Springfield's mark on the industry has certainly persisted. In addition to being heralded the “Best International Vocalist” of 1966, she was also awarded the Grammy Hall of Fame award in 2001. Later, in 2015, the LGBTQ community also made it known how they felt about Springfield by listing her among the list of Top LGBT Icons. And of course—the pentacle of all music honors—Rolling Stone listed her Dusty in Memphis album as one of the “greatest albums of all time.”
In 1966, Springfield met American singer Norma Tanega. Sparks flew and they started a romantic relationship, but this was no pristine love story. The couple fought just as hard as they loved; Tanega frequently alleged that Springfield was violent and intended to commit harm during their most heated arguments. This fiery pair saw many ups and downs—but as the media reported, mostly downs.
Springfield’s disdain for labels may have had a dark side to it. Complicating her stormy relationship with Tanega further, she cheated on her partner many times. Making matters worse, all of these side relationships were just as destructive as her relationship with Tanega.
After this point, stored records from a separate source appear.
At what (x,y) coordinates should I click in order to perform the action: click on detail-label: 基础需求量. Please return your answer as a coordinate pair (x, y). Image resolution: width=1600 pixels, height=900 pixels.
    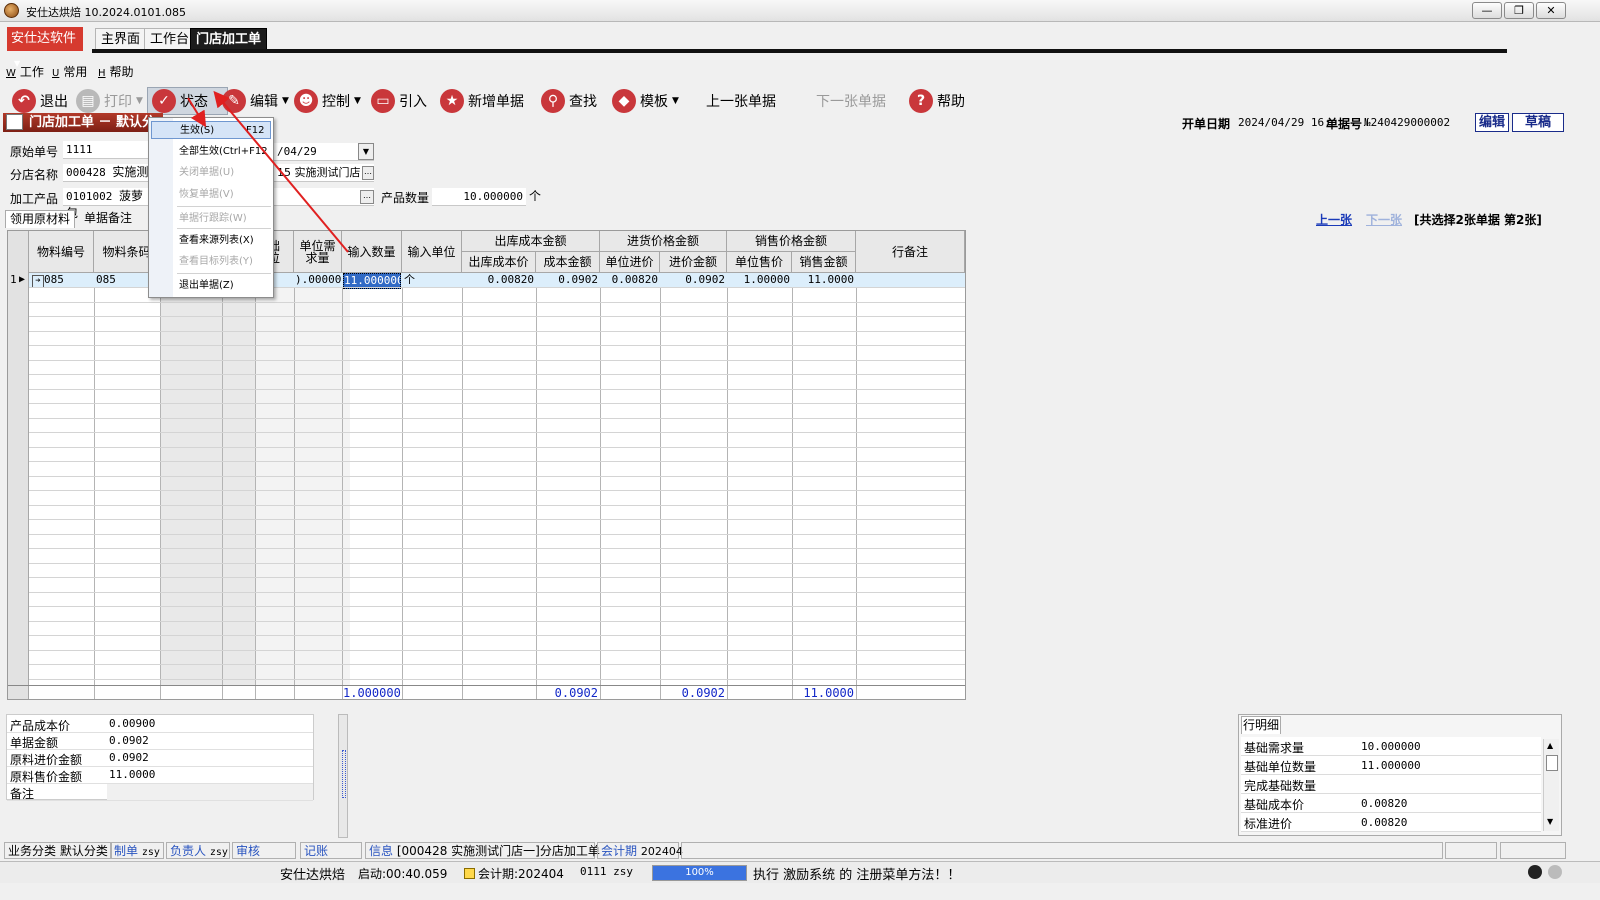
    Looking at the image, I should click on (1274, 748).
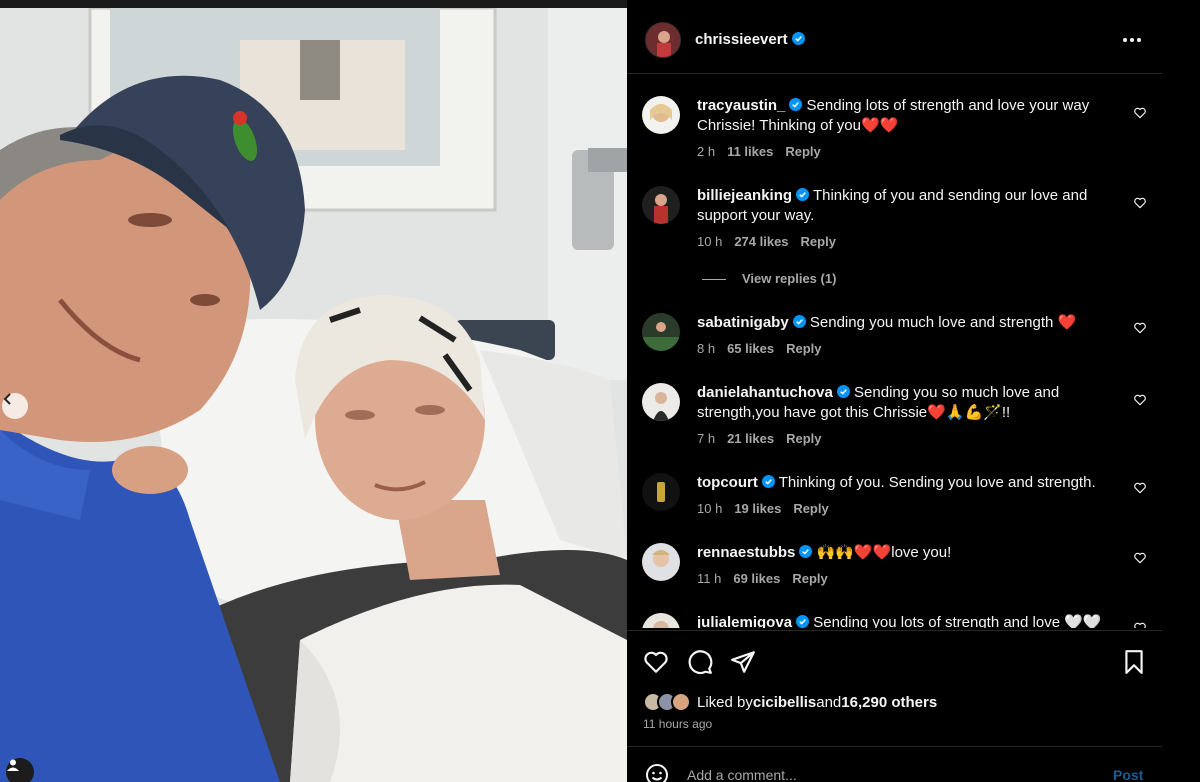 The height and width of the screenshot is (782, 1200). What do you see at coordinates (750, 348) in the screenshot?
I see `comment-likes: 65 likes` at bounding box center [750, 348].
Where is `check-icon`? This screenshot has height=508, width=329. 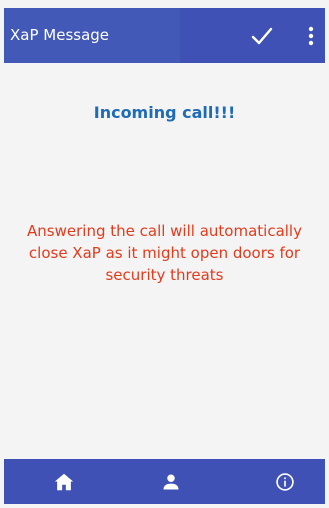
check-icon is located at coordinates (262, 36).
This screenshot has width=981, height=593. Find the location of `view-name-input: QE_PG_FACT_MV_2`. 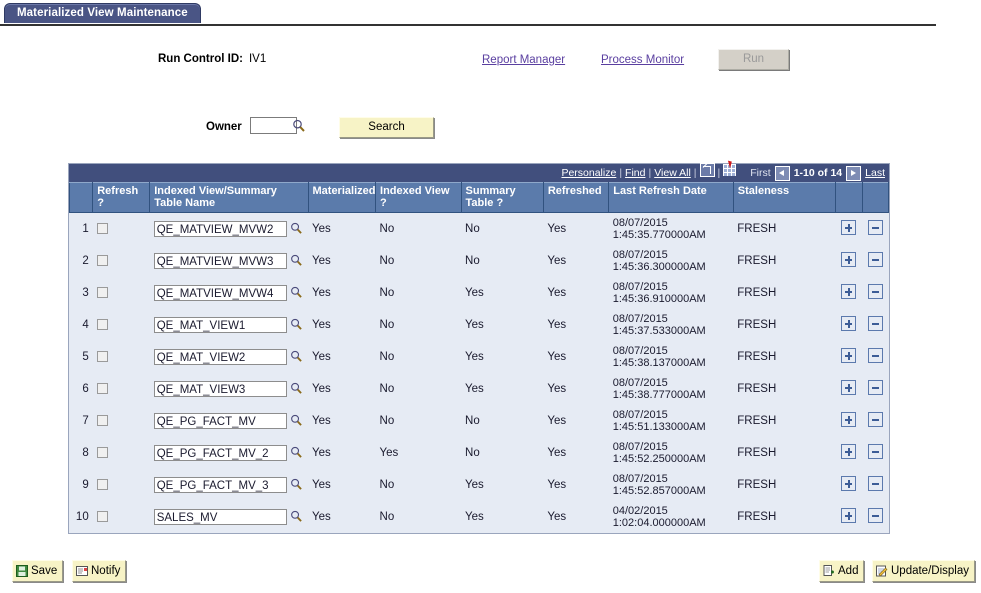

view-name-input: QE_PG_FACT_MV_2 is located at coordinates (220, 453).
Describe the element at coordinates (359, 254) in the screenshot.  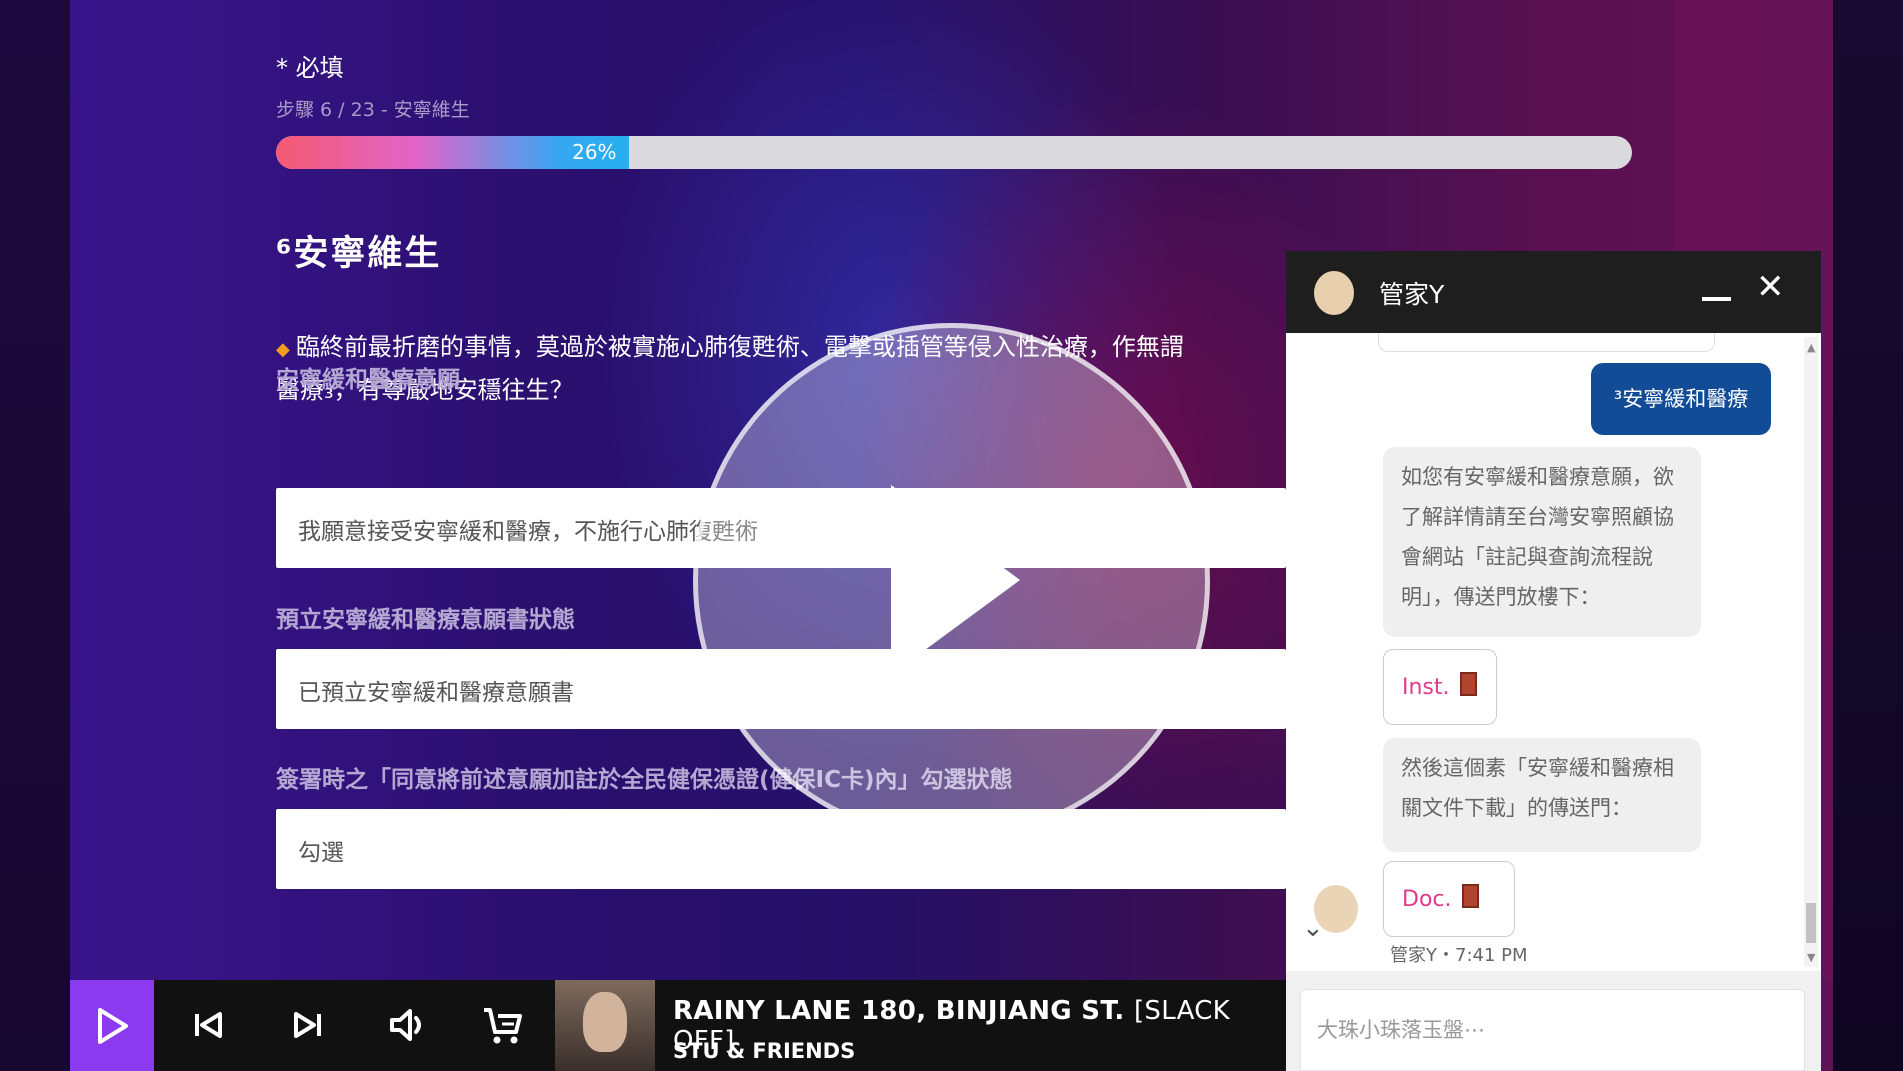
I see `section-title: ⁶安寧維生` at that location.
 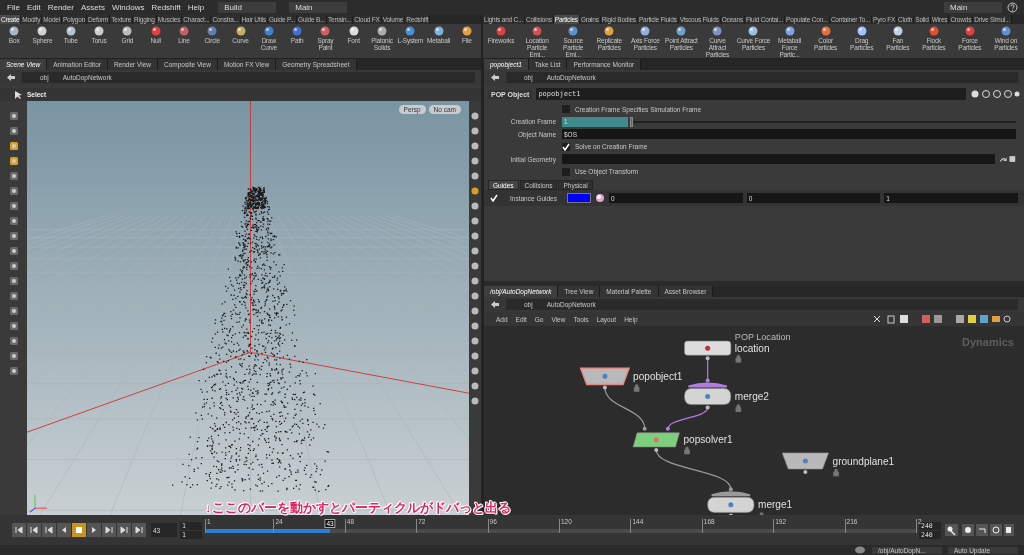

During one of her sordid affairs, a lover shoved Springfield into a hotel fountain. That was just the tip of the iceberg. On another occasion, she partied so hard with one of her flings that she lost her voice and couldn't perform afterward. And of course, her team certainly could never forget the time that Springfield chucked a TV at a lover—or vice versa—sending the device careening into a hotel swimming pool.
Due to continued struggles with substance abuse, Springfield eventually began going to Alcoholics Anonymous meetings. There, she met actress Teda Bracci and once again, sparks flew. The couple subsequently moved in together a year after meeting in 1983. Seven months after that, they had a civil ceremony unrecognized by state law.
It looked like Springfield had finally found peace—but that façade was about to shatter.
Like in past relationships, Springfield’s union with Bracci was quite a thunderous one. The two fought—hard. On one occasion, Bracci hurled a saucepan at Springfield, knocking out a number of teeth. In order to remedy the damage of this stormy love, Springfield had to book an appointment with a plastic surgeon! It may come as little surprise that the pair split up shortly thereafter.